## Recorded data
******
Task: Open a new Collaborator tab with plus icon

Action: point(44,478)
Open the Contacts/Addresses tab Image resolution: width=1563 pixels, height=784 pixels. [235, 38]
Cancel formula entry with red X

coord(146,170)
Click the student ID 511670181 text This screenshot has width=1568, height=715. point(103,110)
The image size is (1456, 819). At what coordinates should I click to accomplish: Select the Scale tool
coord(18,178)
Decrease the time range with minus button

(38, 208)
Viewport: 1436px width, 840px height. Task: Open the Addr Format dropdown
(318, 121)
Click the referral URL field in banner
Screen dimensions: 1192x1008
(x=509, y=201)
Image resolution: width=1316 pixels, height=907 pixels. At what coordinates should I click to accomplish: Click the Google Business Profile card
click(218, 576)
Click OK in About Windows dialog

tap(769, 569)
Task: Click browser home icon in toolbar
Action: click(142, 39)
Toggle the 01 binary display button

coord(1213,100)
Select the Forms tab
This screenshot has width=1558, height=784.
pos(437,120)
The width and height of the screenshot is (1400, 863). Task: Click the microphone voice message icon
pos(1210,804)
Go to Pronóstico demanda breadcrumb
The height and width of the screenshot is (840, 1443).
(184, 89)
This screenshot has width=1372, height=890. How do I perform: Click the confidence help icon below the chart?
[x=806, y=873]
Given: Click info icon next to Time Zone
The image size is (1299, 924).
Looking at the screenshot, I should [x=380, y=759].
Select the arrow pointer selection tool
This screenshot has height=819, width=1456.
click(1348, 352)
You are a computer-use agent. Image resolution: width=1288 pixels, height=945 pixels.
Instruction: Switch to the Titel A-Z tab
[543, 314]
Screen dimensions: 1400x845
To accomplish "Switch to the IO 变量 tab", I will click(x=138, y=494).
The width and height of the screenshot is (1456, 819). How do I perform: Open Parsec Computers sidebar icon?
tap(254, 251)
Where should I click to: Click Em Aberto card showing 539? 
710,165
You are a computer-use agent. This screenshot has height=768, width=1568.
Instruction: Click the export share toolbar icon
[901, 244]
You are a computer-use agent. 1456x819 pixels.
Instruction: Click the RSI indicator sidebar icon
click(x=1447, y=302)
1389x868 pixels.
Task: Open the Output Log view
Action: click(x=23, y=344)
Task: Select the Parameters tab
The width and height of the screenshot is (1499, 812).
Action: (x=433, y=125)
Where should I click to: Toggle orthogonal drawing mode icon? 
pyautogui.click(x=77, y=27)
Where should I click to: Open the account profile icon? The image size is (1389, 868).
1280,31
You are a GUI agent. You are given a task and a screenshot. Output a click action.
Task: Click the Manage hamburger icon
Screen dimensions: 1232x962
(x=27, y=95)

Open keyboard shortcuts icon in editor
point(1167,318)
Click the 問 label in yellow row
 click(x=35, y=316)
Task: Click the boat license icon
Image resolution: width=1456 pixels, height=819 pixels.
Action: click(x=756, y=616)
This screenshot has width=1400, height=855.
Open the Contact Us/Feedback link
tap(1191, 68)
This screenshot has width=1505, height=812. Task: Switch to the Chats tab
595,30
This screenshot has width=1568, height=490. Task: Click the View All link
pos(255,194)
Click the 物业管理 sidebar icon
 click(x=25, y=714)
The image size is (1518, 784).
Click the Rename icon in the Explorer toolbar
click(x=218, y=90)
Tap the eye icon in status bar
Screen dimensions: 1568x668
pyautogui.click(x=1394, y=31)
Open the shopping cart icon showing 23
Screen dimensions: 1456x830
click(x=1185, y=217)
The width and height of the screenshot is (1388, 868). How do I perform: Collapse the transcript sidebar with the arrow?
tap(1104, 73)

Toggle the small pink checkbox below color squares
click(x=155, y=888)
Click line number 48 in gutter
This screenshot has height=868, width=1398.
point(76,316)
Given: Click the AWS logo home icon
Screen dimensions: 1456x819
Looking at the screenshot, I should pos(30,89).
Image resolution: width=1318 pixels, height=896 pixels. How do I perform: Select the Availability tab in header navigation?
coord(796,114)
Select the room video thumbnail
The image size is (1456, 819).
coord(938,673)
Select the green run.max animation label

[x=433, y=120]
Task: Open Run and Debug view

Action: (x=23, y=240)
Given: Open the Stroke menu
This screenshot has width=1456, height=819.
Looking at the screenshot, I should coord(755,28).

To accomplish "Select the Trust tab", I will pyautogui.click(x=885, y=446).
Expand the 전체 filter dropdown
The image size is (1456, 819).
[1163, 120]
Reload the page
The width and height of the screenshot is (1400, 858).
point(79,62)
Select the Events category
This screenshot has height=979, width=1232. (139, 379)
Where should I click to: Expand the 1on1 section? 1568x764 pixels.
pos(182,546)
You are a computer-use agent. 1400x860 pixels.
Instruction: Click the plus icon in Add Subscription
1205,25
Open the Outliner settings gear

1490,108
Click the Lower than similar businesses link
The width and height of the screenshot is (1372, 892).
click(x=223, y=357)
******
Make a verbatim copy of each record.

## Answer for the task
Task: Open a new Collaborator tab with plus icon

Action: point(44,478)
Open the Contacts/Addresses tab Image resolution: width=1563 pixels, height=784 pixels. [235, 38]
Cancel formula entry with red X

coord(146,170)
Click the student ID 511670181 text This screenshot has width=1568, height=715. point(103,110)
The image size is (1456, 819). At what coordinates should I click to accomplish: Select the Scale tool
coord(18,178)
Decrease the time range with minus button

(38, 208)
Viewport: 1436px width, 840px height. Task: Open the Addr Format dropdown
(318, 121)
Click the referral URL field in banner
Screen dimensions: 1192x1008
(x=509, y=201)
Image resolution: width=1316 pixels, height=907 pixels. At what coordinates should I click to accomplish: Click the Google Business Profile card
click(218, 576)
Click OK in About Windows dialog

tap(769, 569)
Task: Click browser home icon in toolbar
Action: click(142, 39)
Toggle the 01 binary display button

coord(1213,100)
Select the Forms tab
This screenshot has width=1558, height=784.
pos(437,120)
The width and height of the screenshot is (1400, 863). Task: Click the microphone voice message icon
pos(1210,804)
Go to Pronóstico demanda breadcrumb
The height and width of the screenshot is (840, 1443).
(184, 89)
This screenshot has width=1372, height=890. How do I perform: Click the confidence help icon below the chart?
[x=806, y=873]
Given: Click info icon next to Time Zone
The image size is (1299, 924).
Looking at the screenshot, I should [x=380, y=759].
Select the arrow pointer selection tool
This screenshot has height=819, width=1456.
click(1348, 352)
You are a computer-use agent. Image resolution: width=1288 pixels, height=945 pixels.
Instruction: Switch to the Titel A-Z tab
[543, 314]
Screen dimensions: 1400x845
To accomplish "Switch to the IO 变量 tab", I will click(x=138, y=494).
The width and height of the screenshot is (1456, 819). How do I perform: Open Parsec Computers sidebar icon?
tap(254, 251)
Where should I click to: Click Em Aberto card showing 539? 
710,165
You are a computer-use agent. This screenshot has height=768, width=1568.
Instruction: Click the export share toolbar icon
[901, 244]
You are a computer-use agent. 1456x819 pixels.
Instruction: Click the RSI indicator sidebar icon
click(x=1447, y=302)
1389x868 pixels.
Task: Open the Output Log view
Action: click(x=23, y=344)
Task: Select the Parameters tab
The width and height of the screenshot is (1499, 812).
Action: (x=433, y=125)
Where should I click to: Toggle orthogonal drawing mode icon? 
pyautogui.click(x=77, y=27)
Where should I click to: Open the account profile icon? The image size is (1389, 868).
1280,31
You are a GUI agent. You are given a task and a screenshot. Output a click action.
Task: Click the Manage hamburger icon
Screen dimensions: 1232x962
(x=27, y=95)

Open keyboard shortcuts icon in editor
point(1167,318)
Click the 問 label in yellow row
 click(x=35, y=316)
Task: Click the boat license icon
Image resolution: width=1456 pixels, height=819 pixels.
Action: click(x=756, y=616)
This screenshot has width=1400, height=855.
Open the Contact Us/Feedback link
tap(1191, 68)
This screenshot has width=1505, height=812. Task: Switch to the Chats tab
595,30
This screenshot has width=1568, height=490. Task: Click the View All link
pos(255,194)
Click the 物业管理 sidebar icon
 click(x=25, y=714)
The image size is (1518, 784).
Click the Rename icon in the Explorer toolbar
click(x=218, y=90)
Tap the eye icon in status bar
Screen dimensions: 1568x668
pyautogui.click(x=1394, y=31)
Open the shopping cart icon showing 23
Screen dimensions: 1456x830
click(x=1185, y=217)
The width and height of the screenshot is (1388, 868). How do I perform: Collapse the transcript sidebar with the arrow?
tap(1104, 73)

Toggle the small pink checkbox below color squares
click(x=155, y=888)
Click line number 48 in gutter
This screenshot has height=868, width=1398.
point(76,316)
Given: Click the AWS logo home icon
Screen dimensions: 1456x819
Looking at the screenshot, I should pos(30,89).
Image resolution: width=1318 pixels, height=896 pixels. How do I perform: Select the Availability tab in header navigation?
coord(796,114)
Select the room video thumbnail
The image size is (1456, 819).
coord(938,673)
Select the green run.max animation label

[x=433, y=120]
Task: Open Run and Debug view

Action: (x=23, y=240)
Given: Open the Stroke menu
This screenshot has width=1456, height=819.
Looking at the screenshot, I should coord(755,28).

To accomplish "Select the Trust tab", I will pyautogui.click(x=885, y=446).
Expand the 전체 filter dropdown
The image size is (1456, 819).
[1163, 120]
Reload the page
The width and height of the screenshot is (1400, 858).
point(79,62)
Select the Events category
This screenshot has height=979, width=1232. (139, 379)
Where should I click to: Expand the 1on1 section? 1568x764 pixels.
pos(182,546)
You are a computer-use agent. 1400x860 pixels.
Instruction: Click the plus icon in Add Subscription
1205,25
Open the Outliner settings gear

1490,108
Click the Lower than similar businesses link
The width and height of the screenshot is (1372, 892).
click(x=223, y=357)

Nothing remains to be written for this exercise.